Within two hours the liquid will turn solid, like ice. You now have 99.5 percent DMSO, the purest and highest concentration made. Leaving the bottle cap on will prevent hydrolyzation (decomposition) so that the liquid will freeze at 68°F or less.
If, when the frozen bottle is turned upside down, little rivulets of water flow through the ice, you probably possess the veterinary grade DMSO. This is a 90 percent concentration. Ten percent is distilled water.
If the DMSO doesn’t freeze while standing in the refrigerator, put it into the freezer compartment. If it does not turn solid even after standing at below 32°F, it probably indicates a 50 percent mix of DMSO and water. If it does turn solid in the freezer, this liquid is not DMSO, or is almost all water with just a small bit of the solvent mixed in.
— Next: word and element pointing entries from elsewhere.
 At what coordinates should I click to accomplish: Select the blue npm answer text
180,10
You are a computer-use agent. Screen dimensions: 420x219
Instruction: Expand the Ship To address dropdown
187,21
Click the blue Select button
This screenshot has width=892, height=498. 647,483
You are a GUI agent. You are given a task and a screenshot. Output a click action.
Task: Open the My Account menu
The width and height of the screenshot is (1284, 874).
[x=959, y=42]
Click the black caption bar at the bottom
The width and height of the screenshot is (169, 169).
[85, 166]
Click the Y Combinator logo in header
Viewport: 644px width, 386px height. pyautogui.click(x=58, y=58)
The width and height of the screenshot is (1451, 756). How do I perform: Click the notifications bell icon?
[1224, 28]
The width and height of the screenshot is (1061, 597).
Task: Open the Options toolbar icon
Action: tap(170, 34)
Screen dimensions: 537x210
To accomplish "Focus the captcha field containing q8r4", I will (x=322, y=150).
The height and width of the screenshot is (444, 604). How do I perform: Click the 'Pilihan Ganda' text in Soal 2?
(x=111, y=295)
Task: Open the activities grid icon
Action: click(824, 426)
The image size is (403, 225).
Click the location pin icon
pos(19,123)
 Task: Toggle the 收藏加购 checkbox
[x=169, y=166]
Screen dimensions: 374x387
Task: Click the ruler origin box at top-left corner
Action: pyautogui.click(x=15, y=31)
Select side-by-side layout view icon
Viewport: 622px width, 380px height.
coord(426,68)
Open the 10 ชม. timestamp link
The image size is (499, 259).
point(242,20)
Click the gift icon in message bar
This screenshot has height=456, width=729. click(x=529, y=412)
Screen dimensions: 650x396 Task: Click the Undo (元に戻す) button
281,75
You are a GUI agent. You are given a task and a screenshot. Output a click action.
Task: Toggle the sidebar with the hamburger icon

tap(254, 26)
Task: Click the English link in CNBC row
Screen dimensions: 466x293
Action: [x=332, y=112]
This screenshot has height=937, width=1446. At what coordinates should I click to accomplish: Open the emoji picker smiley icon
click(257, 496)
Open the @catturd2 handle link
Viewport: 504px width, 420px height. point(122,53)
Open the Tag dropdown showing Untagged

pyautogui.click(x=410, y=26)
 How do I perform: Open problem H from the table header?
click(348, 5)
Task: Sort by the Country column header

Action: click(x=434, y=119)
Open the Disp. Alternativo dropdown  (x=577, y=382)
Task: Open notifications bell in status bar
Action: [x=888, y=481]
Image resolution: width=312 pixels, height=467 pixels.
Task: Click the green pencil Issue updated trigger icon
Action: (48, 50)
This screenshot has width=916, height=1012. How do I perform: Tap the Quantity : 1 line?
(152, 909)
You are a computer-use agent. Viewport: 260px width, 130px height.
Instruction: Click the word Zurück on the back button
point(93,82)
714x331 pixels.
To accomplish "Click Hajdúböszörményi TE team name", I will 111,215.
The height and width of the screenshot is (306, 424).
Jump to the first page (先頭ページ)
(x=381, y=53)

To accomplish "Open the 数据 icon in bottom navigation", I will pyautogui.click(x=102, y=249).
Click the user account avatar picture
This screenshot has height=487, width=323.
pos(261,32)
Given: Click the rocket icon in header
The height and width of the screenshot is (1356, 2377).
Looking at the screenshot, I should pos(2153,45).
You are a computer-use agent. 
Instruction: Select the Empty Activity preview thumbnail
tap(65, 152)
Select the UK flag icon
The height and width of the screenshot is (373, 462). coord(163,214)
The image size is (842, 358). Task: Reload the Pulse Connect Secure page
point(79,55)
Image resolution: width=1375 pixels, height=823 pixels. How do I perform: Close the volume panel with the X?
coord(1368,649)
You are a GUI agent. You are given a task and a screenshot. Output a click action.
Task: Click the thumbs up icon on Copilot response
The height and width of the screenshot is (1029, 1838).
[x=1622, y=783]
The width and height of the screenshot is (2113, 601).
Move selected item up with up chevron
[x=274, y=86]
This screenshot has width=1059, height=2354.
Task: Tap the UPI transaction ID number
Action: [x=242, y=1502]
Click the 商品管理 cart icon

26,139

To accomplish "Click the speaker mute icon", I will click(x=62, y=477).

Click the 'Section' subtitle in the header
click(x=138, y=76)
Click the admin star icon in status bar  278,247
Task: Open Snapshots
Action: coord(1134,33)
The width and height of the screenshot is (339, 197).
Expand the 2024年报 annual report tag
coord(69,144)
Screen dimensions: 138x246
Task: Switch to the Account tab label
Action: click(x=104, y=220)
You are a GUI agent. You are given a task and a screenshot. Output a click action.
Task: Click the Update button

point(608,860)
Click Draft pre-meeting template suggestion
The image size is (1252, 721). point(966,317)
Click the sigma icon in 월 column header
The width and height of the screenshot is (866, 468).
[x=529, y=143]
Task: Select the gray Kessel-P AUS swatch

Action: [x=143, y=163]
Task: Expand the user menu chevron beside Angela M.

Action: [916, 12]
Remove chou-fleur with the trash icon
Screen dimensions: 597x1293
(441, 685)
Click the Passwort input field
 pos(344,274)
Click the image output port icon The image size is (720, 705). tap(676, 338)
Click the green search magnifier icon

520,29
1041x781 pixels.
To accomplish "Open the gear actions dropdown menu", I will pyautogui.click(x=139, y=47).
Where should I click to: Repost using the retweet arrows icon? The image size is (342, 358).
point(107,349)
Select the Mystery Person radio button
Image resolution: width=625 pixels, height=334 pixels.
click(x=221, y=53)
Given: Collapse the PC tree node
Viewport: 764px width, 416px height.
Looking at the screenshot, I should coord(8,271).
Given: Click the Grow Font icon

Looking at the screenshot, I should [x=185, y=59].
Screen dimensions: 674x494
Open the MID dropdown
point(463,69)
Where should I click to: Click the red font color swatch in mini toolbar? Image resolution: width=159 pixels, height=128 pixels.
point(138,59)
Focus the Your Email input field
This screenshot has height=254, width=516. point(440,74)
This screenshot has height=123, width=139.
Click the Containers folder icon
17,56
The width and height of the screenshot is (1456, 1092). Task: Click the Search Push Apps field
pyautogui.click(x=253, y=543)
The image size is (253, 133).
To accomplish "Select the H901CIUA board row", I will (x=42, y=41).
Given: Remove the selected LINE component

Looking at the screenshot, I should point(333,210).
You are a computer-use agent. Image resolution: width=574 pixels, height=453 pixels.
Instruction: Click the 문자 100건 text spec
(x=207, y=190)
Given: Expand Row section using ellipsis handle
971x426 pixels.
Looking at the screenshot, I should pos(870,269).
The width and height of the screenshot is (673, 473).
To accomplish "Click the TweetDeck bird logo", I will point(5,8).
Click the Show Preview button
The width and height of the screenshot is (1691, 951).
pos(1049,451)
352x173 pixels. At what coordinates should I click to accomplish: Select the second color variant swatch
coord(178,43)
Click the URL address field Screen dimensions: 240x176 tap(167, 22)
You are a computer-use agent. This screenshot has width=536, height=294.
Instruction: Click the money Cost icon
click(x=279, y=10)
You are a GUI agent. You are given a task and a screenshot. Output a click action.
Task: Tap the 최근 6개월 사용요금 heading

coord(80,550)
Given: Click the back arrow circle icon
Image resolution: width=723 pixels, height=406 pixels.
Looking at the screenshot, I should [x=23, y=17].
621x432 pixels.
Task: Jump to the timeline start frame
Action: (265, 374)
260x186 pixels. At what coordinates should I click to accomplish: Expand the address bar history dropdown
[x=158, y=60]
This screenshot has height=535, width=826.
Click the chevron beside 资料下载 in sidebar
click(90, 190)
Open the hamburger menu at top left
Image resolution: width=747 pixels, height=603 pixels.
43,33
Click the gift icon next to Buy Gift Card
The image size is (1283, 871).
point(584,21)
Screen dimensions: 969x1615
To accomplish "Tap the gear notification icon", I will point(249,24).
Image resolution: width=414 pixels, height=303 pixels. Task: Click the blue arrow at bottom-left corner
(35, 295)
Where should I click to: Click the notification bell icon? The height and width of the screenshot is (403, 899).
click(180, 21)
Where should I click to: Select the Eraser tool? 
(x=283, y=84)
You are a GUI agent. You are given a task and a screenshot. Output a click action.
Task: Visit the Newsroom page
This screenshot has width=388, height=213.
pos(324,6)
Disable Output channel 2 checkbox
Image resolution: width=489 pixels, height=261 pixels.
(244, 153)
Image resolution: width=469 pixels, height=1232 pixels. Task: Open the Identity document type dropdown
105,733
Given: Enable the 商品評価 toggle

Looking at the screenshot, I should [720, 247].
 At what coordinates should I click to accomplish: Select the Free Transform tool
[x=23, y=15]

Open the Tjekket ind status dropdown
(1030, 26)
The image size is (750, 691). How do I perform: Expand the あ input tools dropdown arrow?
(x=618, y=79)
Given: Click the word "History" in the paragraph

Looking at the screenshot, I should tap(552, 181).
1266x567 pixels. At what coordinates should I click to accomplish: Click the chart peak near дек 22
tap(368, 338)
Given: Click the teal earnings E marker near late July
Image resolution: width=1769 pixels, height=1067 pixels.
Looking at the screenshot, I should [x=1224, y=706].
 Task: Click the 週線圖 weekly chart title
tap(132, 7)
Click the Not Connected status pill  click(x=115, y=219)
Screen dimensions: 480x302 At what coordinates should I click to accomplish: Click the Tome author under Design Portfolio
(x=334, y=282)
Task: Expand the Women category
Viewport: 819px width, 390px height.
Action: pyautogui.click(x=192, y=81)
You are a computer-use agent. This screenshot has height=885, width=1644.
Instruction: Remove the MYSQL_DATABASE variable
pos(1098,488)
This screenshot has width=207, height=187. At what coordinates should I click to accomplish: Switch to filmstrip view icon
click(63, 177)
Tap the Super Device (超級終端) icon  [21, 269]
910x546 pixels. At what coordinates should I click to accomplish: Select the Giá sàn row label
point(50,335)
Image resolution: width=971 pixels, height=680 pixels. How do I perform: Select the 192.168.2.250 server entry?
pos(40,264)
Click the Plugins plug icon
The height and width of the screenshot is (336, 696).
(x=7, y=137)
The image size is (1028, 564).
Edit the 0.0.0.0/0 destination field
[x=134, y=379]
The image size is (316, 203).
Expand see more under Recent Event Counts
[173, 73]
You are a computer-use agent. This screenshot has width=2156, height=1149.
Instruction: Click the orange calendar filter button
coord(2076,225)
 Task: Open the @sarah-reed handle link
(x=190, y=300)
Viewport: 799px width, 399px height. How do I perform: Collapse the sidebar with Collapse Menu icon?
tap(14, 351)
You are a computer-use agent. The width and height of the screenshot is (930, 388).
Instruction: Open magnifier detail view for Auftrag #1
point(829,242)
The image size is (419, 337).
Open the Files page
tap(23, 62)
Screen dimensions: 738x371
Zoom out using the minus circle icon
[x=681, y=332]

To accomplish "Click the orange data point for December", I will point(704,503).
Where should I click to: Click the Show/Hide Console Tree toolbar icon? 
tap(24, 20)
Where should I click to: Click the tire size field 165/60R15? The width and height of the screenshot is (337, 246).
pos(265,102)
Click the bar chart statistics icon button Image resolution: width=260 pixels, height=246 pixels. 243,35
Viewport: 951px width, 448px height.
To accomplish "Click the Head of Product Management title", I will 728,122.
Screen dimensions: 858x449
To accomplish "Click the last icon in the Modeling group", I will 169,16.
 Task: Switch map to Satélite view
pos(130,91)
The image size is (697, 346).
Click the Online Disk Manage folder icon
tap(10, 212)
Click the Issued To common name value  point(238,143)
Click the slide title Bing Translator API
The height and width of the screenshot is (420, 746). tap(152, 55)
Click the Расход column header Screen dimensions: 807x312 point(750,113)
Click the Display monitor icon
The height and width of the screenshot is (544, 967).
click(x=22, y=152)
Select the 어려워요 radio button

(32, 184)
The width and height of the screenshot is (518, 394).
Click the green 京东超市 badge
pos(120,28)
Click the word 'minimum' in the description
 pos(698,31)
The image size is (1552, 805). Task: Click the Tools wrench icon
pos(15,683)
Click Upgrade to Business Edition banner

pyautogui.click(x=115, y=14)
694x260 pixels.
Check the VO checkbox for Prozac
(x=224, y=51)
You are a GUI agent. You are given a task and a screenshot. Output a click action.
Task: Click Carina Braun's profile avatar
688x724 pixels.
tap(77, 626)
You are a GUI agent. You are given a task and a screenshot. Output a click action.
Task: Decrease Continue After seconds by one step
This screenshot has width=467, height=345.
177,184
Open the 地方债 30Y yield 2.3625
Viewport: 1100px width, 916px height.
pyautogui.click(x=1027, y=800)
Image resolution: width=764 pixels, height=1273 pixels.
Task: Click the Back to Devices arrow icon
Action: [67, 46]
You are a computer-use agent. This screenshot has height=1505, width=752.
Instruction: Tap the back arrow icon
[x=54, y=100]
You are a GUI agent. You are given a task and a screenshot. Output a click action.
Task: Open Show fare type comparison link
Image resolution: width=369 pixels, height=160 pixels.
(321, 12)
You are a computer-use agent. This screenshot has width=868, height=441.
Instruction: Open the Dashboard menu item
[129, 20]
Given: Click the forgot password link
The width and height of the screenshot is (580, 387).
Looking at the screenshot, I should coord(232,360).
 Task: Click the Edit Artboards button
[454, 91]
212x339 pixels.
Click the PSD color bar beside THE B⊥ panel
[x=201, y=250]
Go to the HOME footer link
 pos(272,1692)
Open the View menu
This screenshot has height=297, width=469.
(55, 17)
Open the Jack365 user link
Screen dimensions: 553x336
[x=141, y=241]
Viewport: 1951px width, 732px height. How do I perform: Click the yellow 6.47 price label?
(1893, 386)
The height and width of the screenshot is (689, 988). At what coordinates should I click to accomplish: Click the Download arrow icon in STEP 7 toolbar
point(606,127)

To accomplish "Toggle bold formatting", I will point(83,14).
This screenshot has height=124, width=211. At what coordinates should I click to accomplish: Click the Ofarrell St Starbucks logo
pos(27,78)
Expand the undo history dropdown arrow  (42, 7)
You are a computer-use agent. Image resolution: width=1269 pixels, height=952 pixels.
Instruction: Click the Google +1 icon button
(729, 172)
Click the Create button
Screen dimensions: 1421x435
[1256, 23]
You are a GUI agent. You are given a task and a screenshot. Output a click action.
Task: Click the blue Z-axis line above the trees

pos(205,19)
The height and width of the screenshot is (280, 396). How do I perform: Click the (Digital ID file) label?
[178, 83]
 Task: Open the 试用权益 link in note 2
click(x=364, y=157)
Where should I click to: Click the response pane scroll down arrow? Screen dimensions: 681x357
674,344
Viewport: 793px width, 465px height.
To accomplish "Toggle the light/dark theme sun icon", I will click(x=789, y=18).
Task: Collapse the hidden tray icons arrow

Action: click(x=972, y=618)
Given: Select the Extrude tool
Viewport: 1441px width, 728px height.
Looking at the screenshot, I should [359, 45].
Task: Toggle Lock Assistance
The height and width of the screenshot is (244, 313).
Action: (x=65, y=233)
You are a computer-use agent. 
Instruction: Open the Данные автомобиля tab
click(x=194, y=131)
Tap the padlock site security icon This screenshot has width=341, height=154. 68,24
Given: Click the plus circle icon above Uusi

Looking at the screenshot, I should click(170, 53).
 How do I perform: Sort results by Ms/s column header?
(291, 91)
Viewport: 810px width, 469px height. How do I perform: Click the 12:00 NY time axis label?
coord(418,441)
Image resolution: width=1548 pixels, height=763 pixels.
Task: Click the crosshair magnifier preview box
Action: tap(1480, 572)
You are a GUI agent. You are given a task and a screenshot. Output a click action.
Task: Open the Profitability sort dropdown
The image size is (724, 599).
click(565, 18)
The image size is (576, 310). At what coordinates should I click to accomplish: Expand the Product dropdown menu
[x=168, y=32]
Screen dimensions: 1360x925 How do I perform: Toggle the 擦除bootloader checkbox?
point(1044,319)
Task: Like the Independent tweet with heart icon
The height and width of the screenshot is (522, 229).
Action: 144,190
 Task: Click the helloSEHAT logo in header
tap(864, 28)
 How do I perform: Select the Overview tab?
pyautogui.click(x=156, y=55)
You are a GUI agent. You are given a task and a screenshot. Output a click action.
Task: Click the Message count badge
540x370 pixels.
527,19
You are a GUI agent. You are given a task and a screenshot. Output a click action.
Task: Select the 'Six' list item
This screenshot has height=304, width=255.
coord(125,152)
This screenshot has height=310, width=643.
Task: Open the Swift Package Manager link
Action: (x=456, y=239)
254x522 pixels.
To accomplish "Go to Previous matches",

Fifty percent DMSO is an antifreeze; it will work well in automobiles for winter driving.
To reliquify DMSO that has turned to a block of ice in the bottle, merely put it into a pan of warm water. In pure form, the life of the solvent is indefinite. DMSO may be used for years.
Many other physical properties of DMSO could be discussed, but those given here provide enough of a representative sampling, since this is not a text exclusively on the chemical and physical characteristics of the solvent. Almost all the known chemical and physical properties of DMSO are found in Crown Zellerbach’s Dimethyl Sulfoxide Technical Bulletin.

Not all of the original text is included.